Wikipedia says on A* complexity the following (link here):
More problematic than its time complexity is A*’s memory usage. In the worst case, it must also remember an exponential number of nodes.
I fail to see this is correct because:
Say we explore node A, with successors B, C, and D. Then we add B, C, and D to the list of open nodes, each accompanied by a reference to A, and we move A from the open nodes to the closed nodes.
If at some time we find another path to B (say, via Q), that is better than the path through A, then all that is needed is to change B's reference to A to point to Q and update its actual cost, g (and logically f).
Therefore, if we store in a node its name, its referring node name, and its g, h, and f scores, then the maximum amount of nodes stored is the actual amount of nodes in the graph, isn't it? I really cannot see why at any time the algorithm would need to store an amount of nodes in memory that is exponential to the length of the optimal (shortest) path.

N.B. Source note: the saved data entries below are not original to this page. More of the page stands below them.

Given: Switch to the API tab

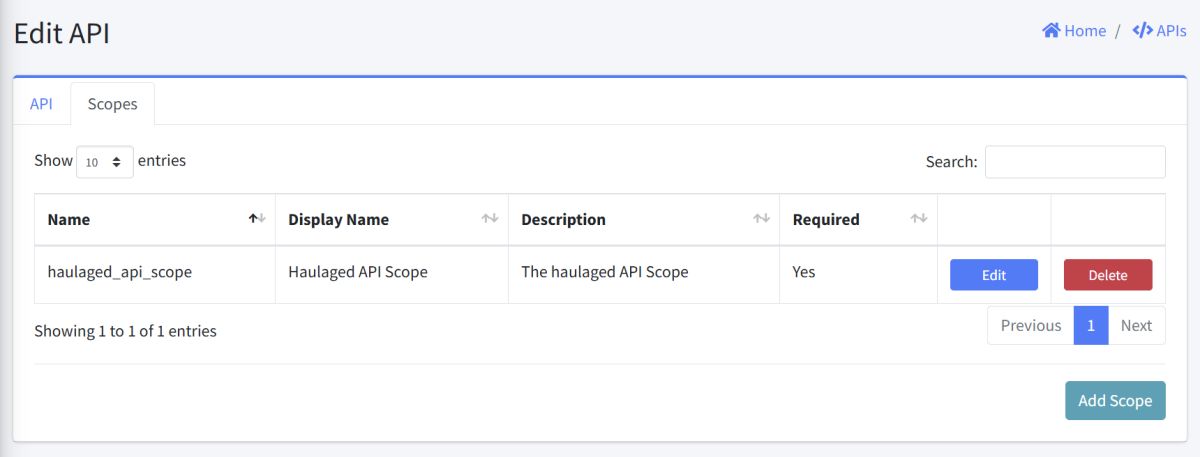Looking at the screenshot, I should [41, 104].
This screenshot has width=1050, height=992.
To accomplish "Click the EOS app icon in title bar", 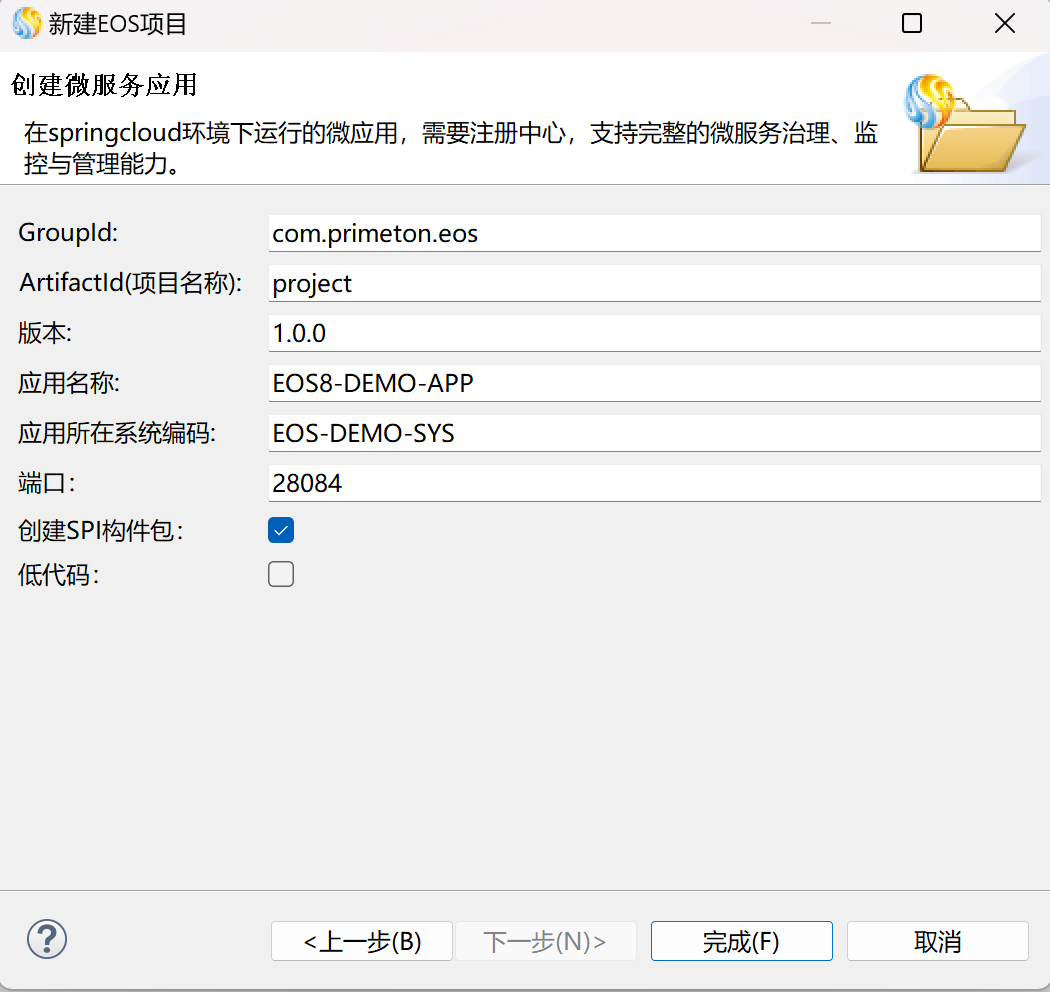I will (27, 23).
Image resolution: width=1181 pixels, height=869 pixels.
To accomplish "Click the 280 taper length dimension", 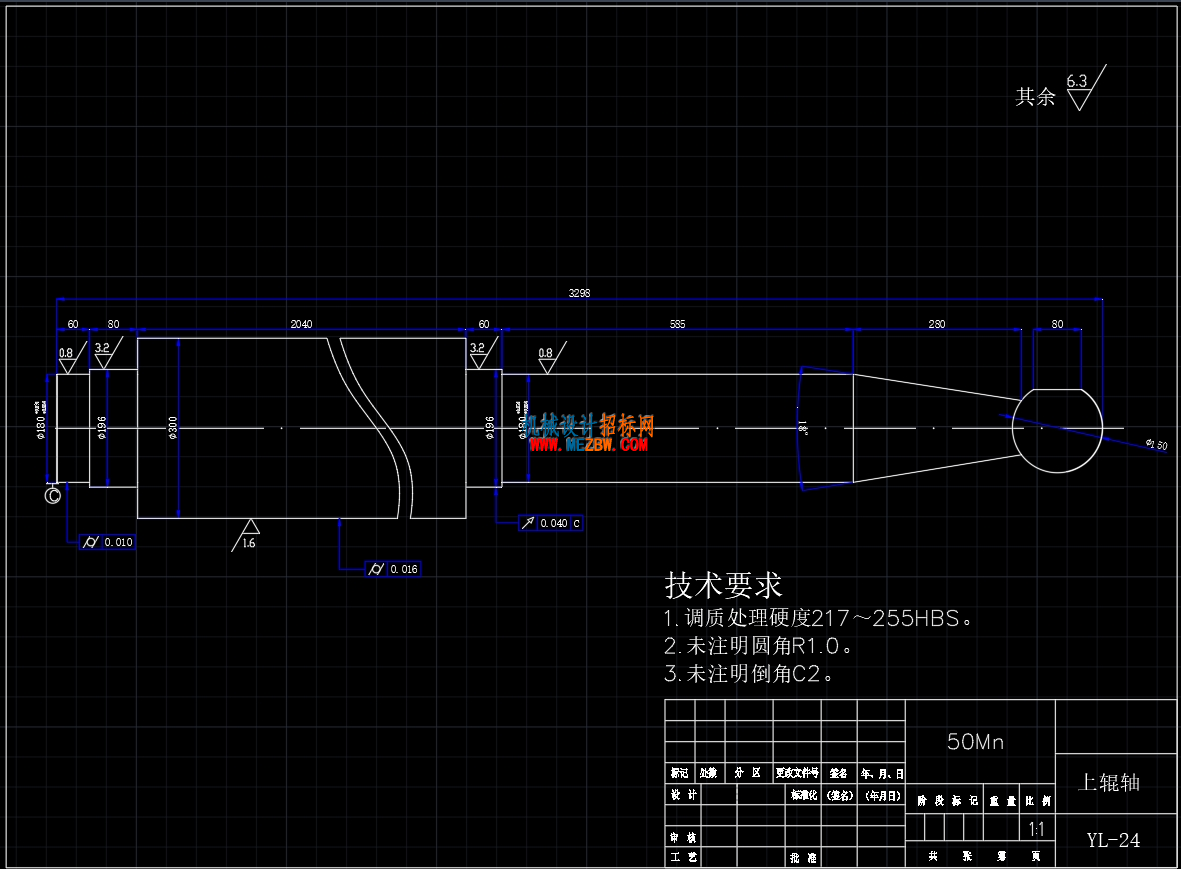I will pyautogui.click(x=936, y=324).
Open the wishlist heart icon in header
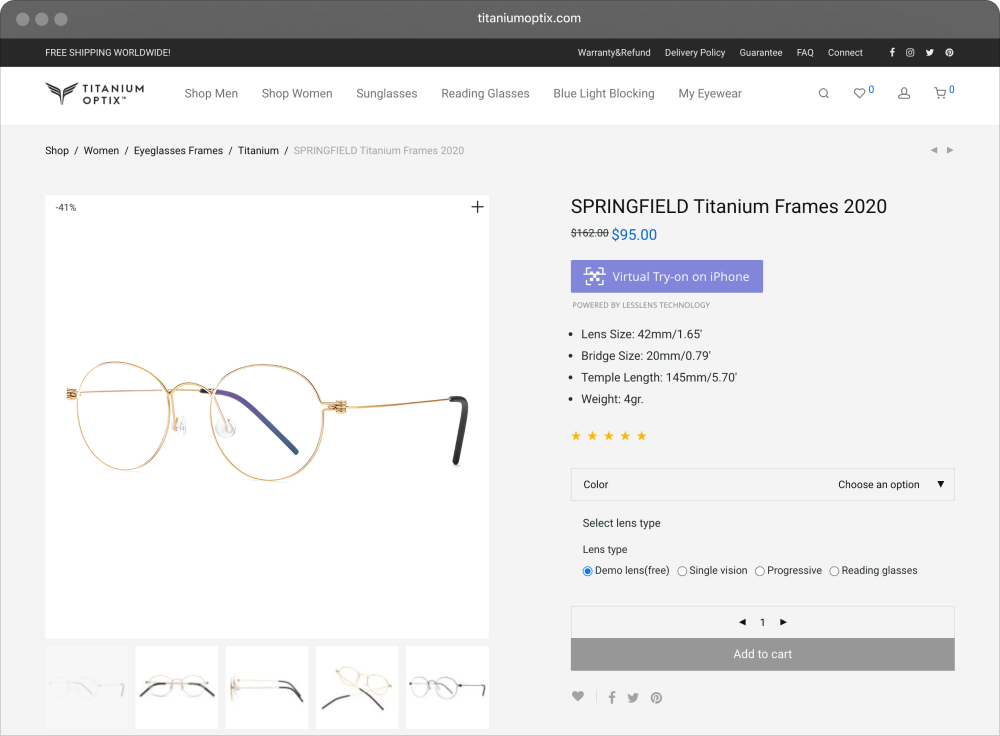The image size is (1000, 736). [859, 93]
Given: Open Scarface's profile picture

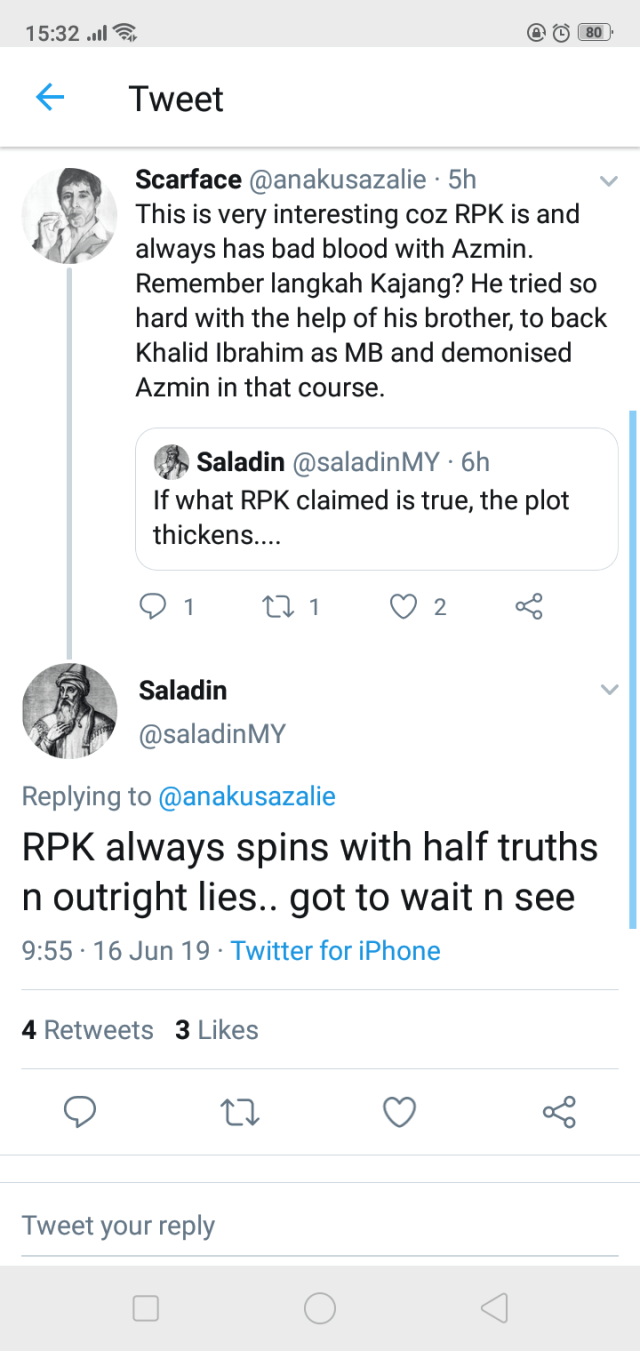Looking at the screenshot, I should pos(69,215).
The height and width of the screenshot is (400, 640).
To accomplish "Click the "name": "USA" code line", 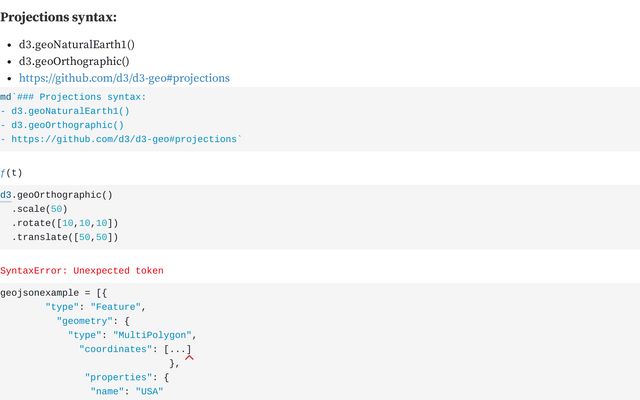I will (x=127, y=391).
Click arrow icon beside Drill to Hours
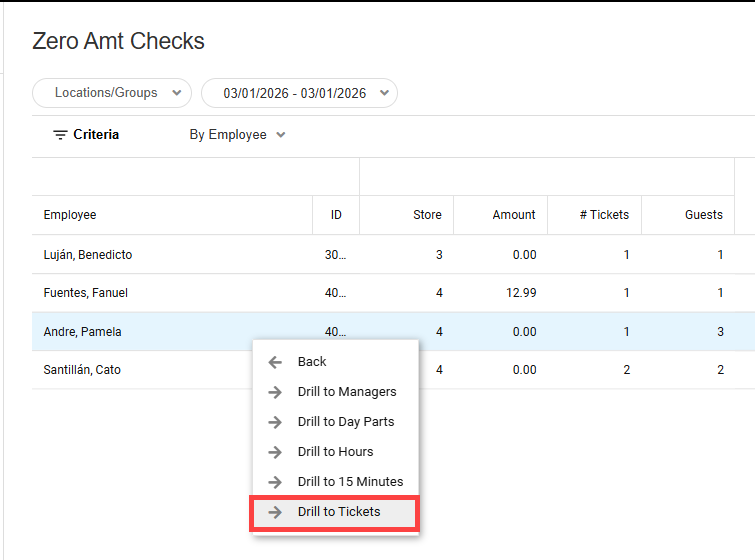 pyautogui.click(x=275, y=452)
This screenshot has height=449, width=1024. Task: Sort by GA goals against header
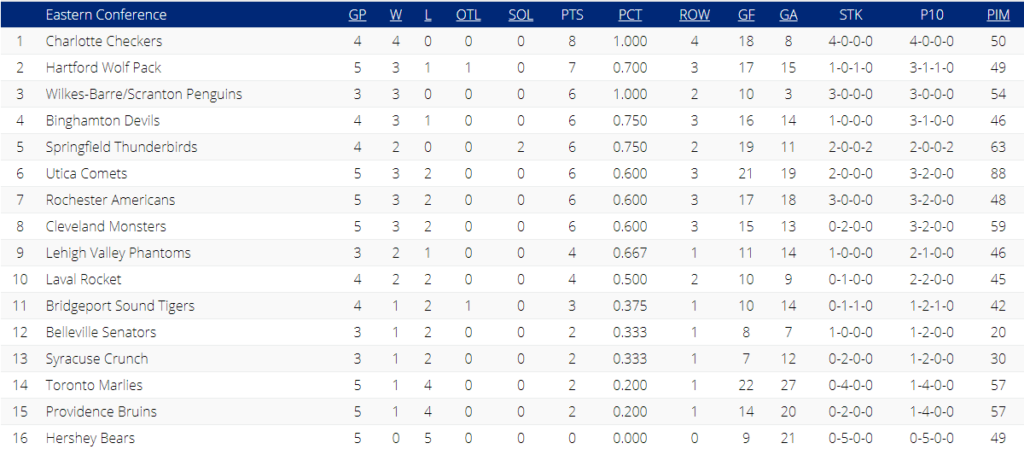click(x=788, y=15)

Could someone please explain?
edit As I understand now reading your answers, I was reasoning from the wrong viewpoint of the problem. I took for granted a given graph, whereas the exponential complexity refers to a an conceptual graph that is defined solely by a "branching factor".
A* is just a guided version of breadth-first search, which is exponential in memory complexity with respect to the length of the solution.
When using a constant heuristic, A* will become a normal breadth-first search; uniform cost search to be exact.
When using the optimal heuristic, A* will be O(n)
in both space and time complexity if we disregard the complexity of the heuristic calculation itself. Again n
is the length of the solution path.